• _Task objective_
Transcribe exactly, please, the lines from the one containing "Instruction: Click quantity" through the end of the records below, and leave out the pictures.

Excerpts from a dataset
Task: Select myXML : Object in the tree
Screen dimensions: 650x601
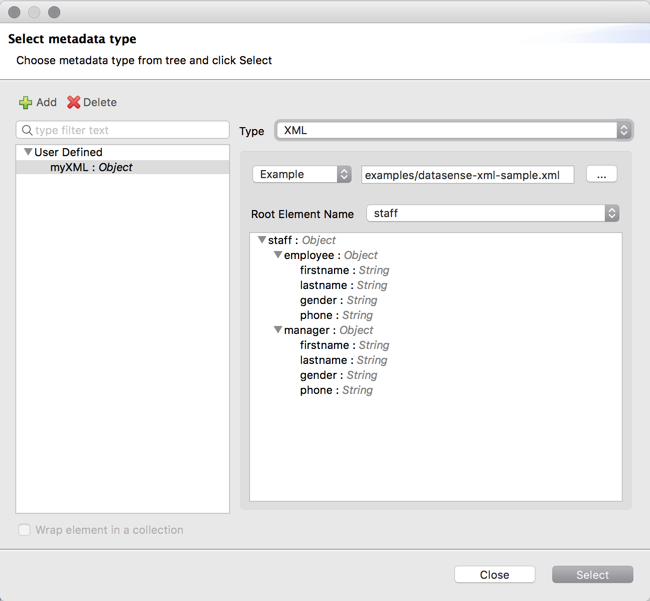Action: pyautogui.click(x=91, y=168)
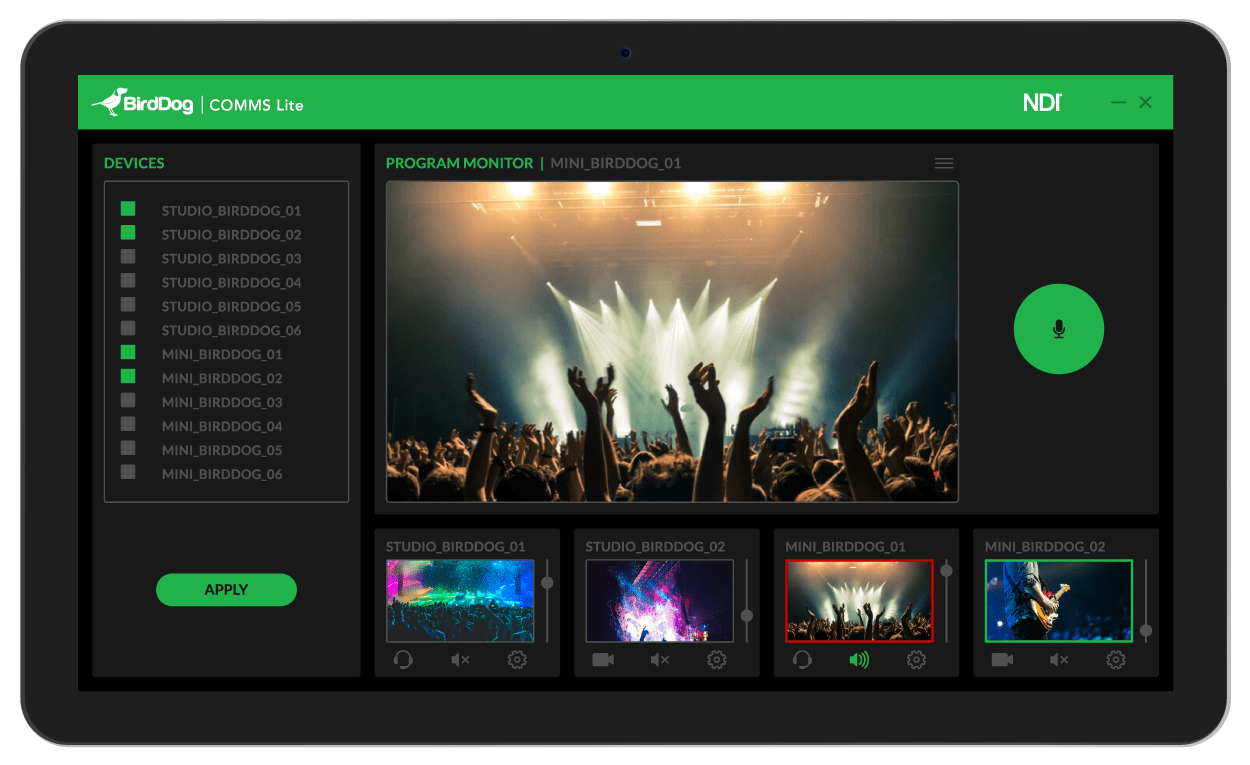
Task: Check the MINI_BIRDDOG_04 device checkbox
Action: [x=128, y=425]
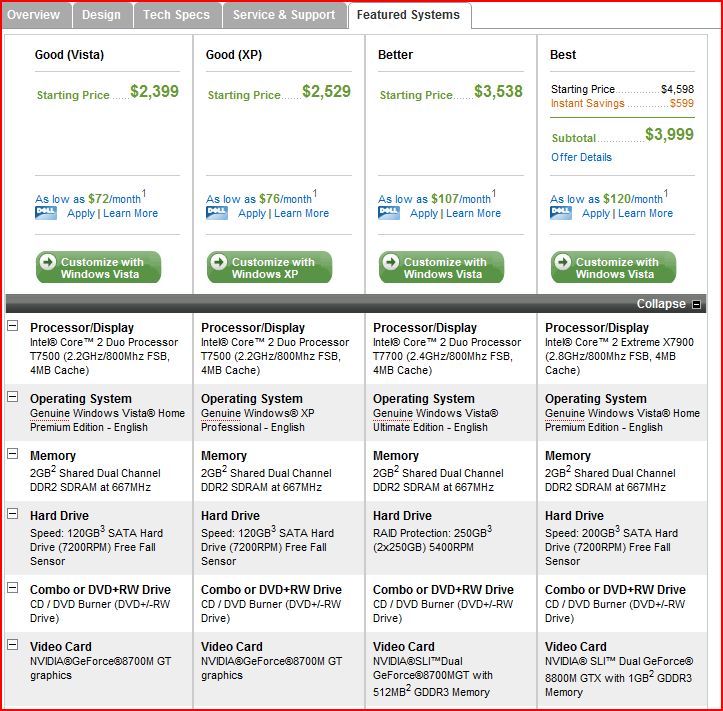Collapse the Hard Drive row
The height and width of the screenshot is (711, 723).
[13, 514]
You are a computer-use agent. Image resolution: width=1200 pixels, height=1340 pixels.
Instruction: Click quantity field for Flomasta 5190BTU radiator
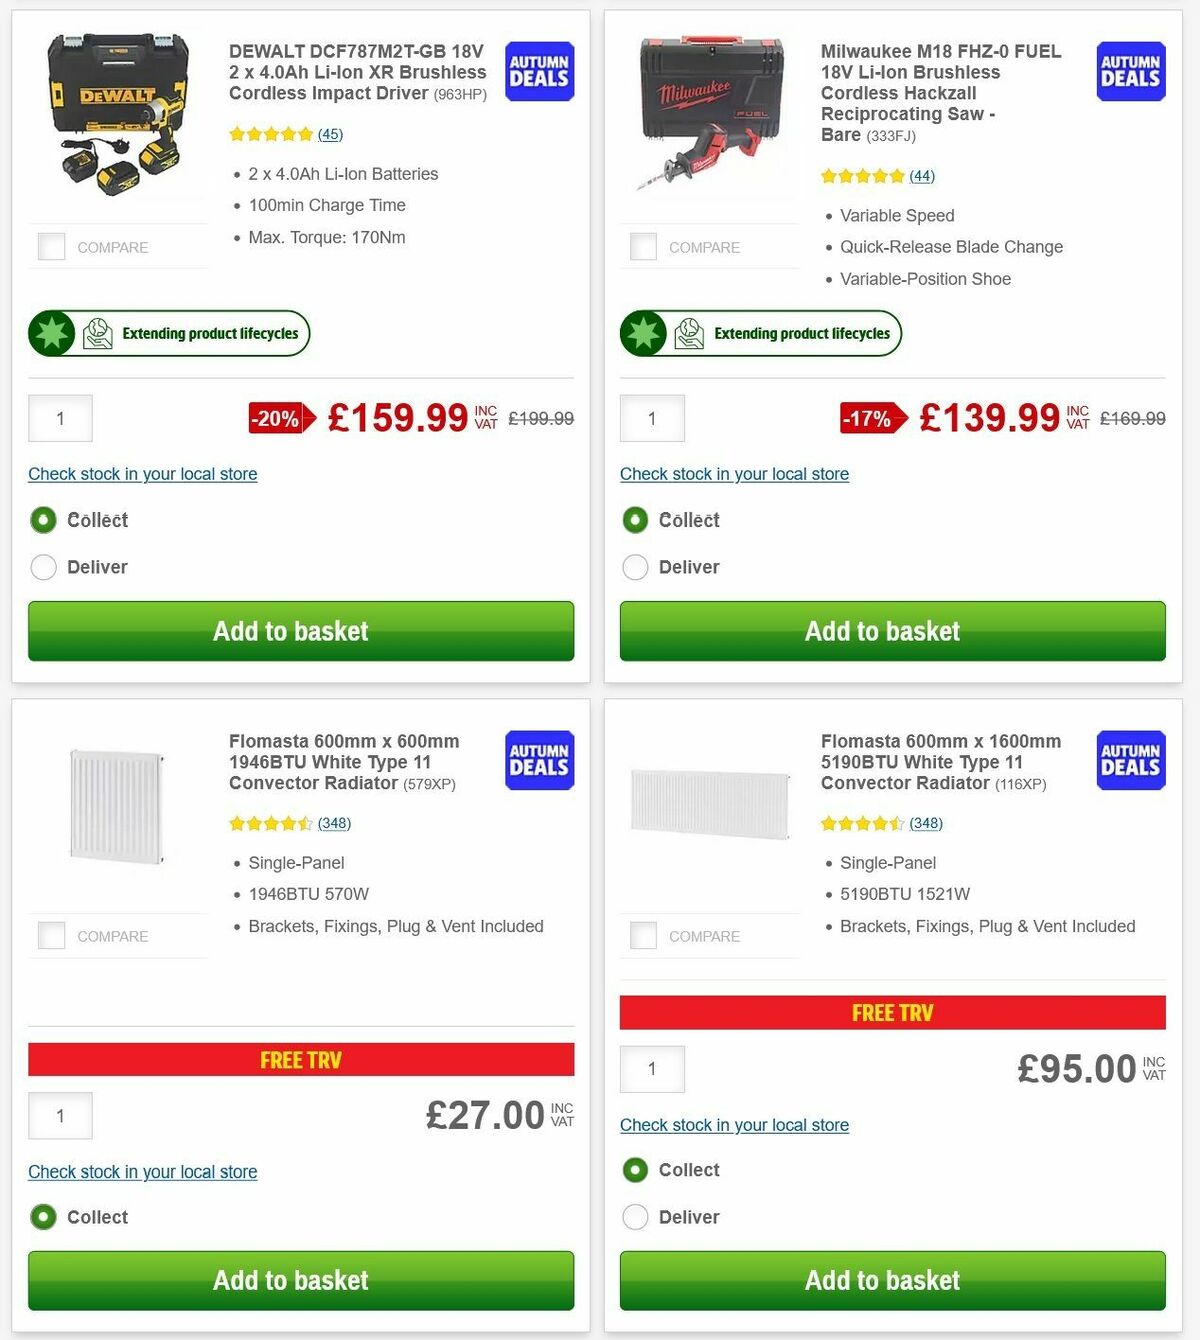652,1068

• _Output below_
Instruction: Click quantity field for Flomasta 5190BTU radiator
652,1068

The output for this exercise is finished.